Regarding the prediction of the Adams-Harbertson method parameters, the comparison of models for UV-vis and FTIR spectra gave heterogeneous results. This assay has the advantage of being able to compare ratios of monomeric pigments and different polymeric pigments, and thus to evaluate the evolution of wine anthocyanins. Prediction models obtained by UV-vis spectra appear to be well adapted to this assessment. With R2CV for MP, SPP, LPP and PP equal to 0.81, 0.88, 0.93 and 0.97 respectively, UV-vis models shows strong correlations. On the other hand, with R2CV for MP, SPP, LPP and PP equal to 0.55, 0.71, 0.78 and 0.83 respectively, FTIR models clearly show that they lack precision and cannot be used for these parameters.
For free anthocyanins - the last parameter studied with regards wine colour - the previously obtained trend remains unchanged. The UV-vis spectra model highlights predictive results, with R2CV and RPD CV equal to 0.80 and 2.26 respectively, while the FTIR spectra model is lower in precision, with R2CV and RPD CV equal to 0.71 and 1.86 respectively.
Overall, the comparison of the models obtained with UV-vis and FTIR spectra for anthocyanins shows that UV-vis spectra is superior in its ability to obtain a good prediction. This difference can be explained by the propensity of anthocyanins to absorb into the visible and their ability to impact the colour depending on their degree of polymerisation. In addition, the results obtained with the FTIR spectra appear to be weaker than those obtained in similar studies. This can be explained by the high variability of the wines used to build the database. The absorption due to anthocyanins could thus be impacted by the strong background noise caused by the many compounds that absorb in this spectral area. The lack of precision is also increased by the low concentration of anthocyanin compounds in the dataset.

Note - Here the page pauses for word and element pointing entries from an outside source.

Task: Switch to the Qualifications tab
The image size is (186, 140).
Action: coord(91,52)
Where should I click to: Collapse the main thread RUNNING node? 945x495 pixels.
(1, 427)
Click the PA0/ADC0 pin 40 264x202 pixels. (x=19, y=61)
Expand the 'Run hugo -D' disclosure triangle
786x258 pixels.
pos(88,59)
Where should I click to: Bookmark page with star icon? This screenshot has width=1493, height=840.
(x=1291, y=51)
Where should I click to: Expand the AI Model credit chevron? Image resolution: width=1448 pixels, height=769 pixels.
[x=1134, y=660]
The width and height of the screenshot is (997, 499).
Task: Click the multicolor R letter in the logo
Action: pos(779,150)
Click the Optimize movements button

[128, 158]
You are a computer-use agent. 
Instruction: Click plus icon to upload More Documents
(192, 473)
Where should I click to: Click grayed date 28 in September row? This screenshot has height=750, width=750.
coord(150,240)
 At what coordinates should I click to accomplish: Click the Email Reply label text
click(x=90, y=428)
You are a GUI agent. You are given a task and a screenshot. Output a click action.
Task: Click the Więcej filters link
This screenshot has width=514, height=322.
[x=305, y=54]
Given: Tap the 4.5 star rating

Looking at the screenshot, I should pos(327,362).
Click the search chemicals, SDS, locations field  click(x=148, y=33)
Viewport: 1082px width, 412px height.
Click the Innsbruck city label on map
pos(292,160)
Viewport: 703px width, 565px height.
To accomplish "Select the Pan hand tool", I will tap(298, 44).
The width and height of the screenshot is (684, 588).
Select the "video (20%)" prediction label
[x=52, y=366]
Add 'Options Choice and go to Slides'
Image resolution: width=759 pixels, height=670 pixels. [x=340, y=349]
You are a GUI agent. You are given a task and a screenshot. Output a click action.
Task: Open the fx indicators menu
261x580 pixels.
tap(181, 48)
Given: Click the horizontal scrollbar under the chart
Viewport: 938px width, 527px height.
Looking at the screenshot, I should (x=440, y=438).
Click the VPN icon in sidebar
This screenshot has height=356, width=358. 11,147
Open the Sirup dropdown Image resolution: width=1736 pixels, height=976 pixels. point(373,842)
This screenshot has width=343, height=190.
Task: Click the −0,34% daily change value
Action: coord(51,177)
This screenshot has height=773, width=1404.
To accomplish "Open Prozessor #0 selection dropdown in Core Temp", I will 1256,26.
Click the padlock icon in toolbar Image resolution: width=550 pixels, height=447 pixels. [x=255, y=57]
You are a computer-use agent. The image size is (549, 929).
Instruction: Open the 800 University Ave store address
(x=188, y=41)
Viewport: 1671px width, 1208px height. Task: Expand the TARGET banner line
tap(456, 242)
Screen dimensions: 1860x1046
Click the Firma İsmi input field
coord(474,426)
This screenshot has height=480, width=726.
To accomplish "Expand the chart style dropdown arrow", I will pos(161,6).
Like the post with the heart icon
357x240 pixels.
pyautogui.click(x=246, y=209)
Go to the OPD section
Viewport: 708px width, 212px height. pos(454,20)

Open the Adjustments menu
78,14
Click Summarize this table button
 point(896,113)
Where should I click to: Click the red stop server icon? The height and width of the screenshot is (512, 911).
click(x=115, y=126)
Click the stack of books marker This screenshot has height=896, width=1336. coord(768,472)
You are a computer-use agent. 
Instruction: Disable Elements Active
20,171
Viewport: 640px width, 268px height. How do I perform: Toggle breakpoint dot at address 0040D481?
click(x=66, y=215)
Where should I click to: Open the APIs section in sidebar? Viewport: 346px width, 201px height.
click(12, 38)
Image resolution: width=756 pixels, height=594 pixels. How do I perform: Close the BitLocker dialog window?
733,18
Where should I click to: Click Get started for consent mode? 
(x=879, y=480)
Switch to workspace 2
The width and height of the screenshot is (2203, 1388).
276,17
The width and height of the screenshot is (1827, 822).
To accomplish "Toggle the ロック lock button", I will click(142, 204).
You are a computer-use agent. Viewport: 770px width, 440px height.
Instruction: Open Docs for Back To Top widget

When focusing on the analysis of condensed tannins, we found that the previously observed trend was less clear. For the two parameters studied, BSA and total tannins, the results for UV-vis and FTIR spectra were very close, with a slightly higher accuracy for the infrared spectra. With an RPD CV value of 2.69 and 2.51 for BSA and total tannins respectively for the FTIR models, this spectral area shows a real potential for condensed tannins prediction, despite a strong variation in the database induced by the diversity of grape varieties, vintages, and origin of the wines. While the values for UV-vis spectra were lower, with an RPD CV value of 2.48 and 2.24 for BSA and total tannins respectively, they also indicate that UV-vis spectra is a reliable method for condensed tannins analysis.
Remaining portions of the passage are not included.